> Sus tareas:
1. En el texto sobre el cierre de escuelas durante la pandemia, ¿cuántos lugares del nivel medio superior, ocupados al inicio del año escolar, quedan vacíos al terminar este en condiciones normales?
2. Prosiga el texto sobre el cierre de escuelas durante la pandemia a partir de su última oración.

> Extracto del documento:

________________

Si para Descartes la duda fue el camino para sostener el hecho de estar pensando, del cual deriva su famosa frase: “Pienso, luego existo”, cabe la posibilidad de postular a la duda como partera de la crítica y, por lo tanto, ante las preguntas reiteradas a las autoridades educativas, que no se han respondido, es imprescindible ejercer la facultad de insistir.
Corresponde a la Secretaría de Educación Pública (SEP) informar a la sociedad, con claridad y de manera suficiente, cuáles fueron las consecuencias que produjo el cierre de las escuelas (como medida auxiliar en la estrategia para enfrentar la pandemia) y el quiebre de la modalidad presencial como condición de la continuidad del vínculo pedagógico, que se procuró resolver, o al menos paliar, con modalidades virtuales de distinto tipo cuando las condiciones lo hicieron posible y, si no lo eran, con la creatividad innegable de las maestras y maestros.
No se trata, a mi entender, de un asunto menor ni optativo: necesitamos saber —es un derecho ciudadano y obligación de la SEP— el impacto que en la permanencia en el circuito escolar, y los aprendizajes, tuvo el hecho inevitable e inesperado de la pandemia.
Entre los dos ciclos lectivos que no pudieron ser presenciales, datos del INEGI permiten inferir que 1 millón 800 mil estudiantes de todos los niveles, que estaban inscritos en el primero, ya no estaban presentes o localizables en el segundo. Cada año, sin contingencia sanitaria, el sistema educativo nacional pierde alrededor de 1 millón de personas, cuestión que debería ser alarmante pues la capacidad de retención del conjunto de instituciones escolares permite fugas tan grandes. Solo en el nivel medio superior, y en condiciones normales, 600 mil lugares ocupados al inicio del año escolar se encuentran vacíos cuando termina.
De esto se colige que hay un fenómeno de “sobre abandono” casi del doble, atribuible al impacto del cierre de los planteles en no poca medida, al que hay que añadir otras razones (económicas o de incremento en la cantidad de tiempo que requirieron las actividades de cuidados en las familias, entre otras). ¿Cuál es, con precisión, el nivel de exclusión del sistema educativo, y cómo fue variable entre regiones, niveles y tipos de escuela y condicione socioeconómicas de contexto?
En otra dimensión relevante, es preciso conocer de manera confiable el aprendizaje logrado en este par de años, en cuanto a si en realidad corresponde, por ejemplo, a lo esperado de haber cursado segundo y tercero de primaria de forma presencial. La distancia entre lo que se estipula como lo adecuado para iniciar el cuarto año, con respecto a lo conseguido a través del programa Aprende en Casa, haría posible apreciar lo que no se consiguió, e incluso si hubo lo que se ha dado en llamar “desaprendizaje”, esto es, merma en lo que ya se había alcanzado previamente.

________________

> Material proporcionado:
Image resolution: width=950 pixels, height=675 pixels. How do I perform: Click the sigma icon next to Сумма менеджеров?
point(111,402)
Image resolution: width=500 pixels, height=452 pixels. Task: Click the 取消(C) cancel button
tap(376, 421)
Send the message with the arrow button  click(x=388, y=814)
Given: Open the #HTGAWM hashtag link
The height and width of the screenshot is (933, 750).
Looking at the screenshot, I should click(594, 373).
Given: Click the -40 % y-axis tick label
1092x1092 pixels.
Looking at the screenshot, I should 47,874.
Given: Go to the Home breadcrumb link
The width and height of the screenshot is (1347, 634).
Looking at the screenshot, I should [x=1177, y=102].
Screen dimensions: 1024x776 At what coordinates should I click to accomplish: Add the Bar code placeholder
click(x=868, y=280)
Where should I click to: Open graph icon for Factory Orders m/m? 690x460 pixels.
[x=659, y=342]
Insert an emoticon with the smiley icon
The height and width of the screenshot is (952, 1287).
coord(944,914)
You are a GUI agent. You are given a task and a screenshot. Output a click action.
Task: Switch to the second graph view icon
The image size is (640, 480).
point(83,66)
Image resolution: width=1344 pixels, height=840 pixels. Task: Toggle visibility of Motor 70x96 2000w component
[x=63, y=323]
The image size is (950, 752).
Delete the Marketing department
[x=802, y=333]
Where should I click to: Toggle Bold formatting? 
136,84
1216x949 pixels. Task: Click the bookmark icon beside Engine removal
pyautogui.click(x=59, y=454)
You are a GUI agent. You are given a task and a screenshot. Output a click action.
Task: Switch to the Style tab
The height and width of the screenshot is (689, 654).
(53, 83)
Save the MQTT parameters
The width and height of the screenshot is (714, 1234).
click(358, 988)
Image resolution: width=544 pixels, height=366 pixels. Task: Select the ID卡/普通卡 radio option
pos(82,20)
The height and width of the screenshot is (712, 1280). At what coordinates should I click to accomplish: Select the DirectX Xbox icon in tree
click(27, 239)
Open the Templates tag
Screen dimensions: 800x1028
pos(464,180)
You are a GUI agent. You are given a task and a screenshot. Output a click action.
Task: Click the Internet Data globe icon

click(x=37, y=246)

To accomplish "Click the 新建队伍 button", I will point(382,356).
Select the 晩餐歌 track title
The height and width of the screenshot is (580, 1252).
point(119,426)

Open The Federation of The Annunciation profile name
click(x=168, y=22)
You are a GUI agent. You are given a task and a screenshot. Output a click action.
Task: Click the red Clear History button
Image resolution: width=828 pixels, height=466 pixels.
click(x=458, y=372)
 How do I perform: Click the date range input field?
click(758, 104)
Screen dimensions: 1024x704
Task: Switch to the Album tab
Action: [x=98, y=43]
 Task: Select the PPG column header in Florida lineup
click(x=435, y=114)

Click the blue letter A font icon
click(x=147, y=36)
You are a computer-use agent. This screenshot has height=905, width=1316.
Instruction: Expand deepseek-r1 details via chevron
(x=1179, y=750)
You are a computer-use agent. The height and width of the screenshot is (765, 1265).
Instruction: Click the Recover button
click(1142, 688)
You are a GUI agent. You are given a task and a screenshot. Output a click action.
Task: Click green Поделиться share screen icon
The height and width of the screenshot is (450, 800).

________________

> Respuestas por tarea:
1. 600 mil lugares.

2.
¿Es esto solo un afán intelectual, interesante para los especialistas? No. Es un conocimiento que requiere la sociedad para estar atenta a lo que se proponga y, sin duda, un insumo indispensable para que la autoridad educativa federal, las estatales e incluso los y las directoras, supervisoras y otros coordinadores del proceso escolar, diseñen, con bases suficientes, programas emergentes para reducir las pérdidas y concentrarse en aspectos como la lectura, la escritura, la ubicación en el mundo social y la historia, y el lugar que tenemos en la naturaleza, porque somos parte de ella. Si esto implica uno o dos ciclos, lo que importa es atenderlo.
El diagnóstico bien hecho de lo sucedido, con toda su diversidad, es un derecho de la sociedad en su conjunto, y parte de la rendición de cuentas propia de una autoridad que se propone ser transparente.
Es necesario un plan o programa de recuperación de aprendizajes —más bien varios, en coherencia con la diferenciación y desigualdad que caracteriza al país y al servicio educativo—, que incluya también la localización de quienes dejaron las aulas para propiciar su retorno, basado en el diálogo entre el magisterio, las familias y las autoridades.
A mi entender, este proceso precede en prioridad al establecimiento de un nuevo modelo curricular, so pena de encubrir, con este último, en un proceso de fuga hacia adelante, los daños del cierre de las escuelas. O bien, iniciar las modificaciones sin saber cuál es el punto de partida.
Por lo anterior, porque así lo pienso, a pesar del eventual disgusto que pueda ocasionar en ciertos sectores de la SEP, es que insisto.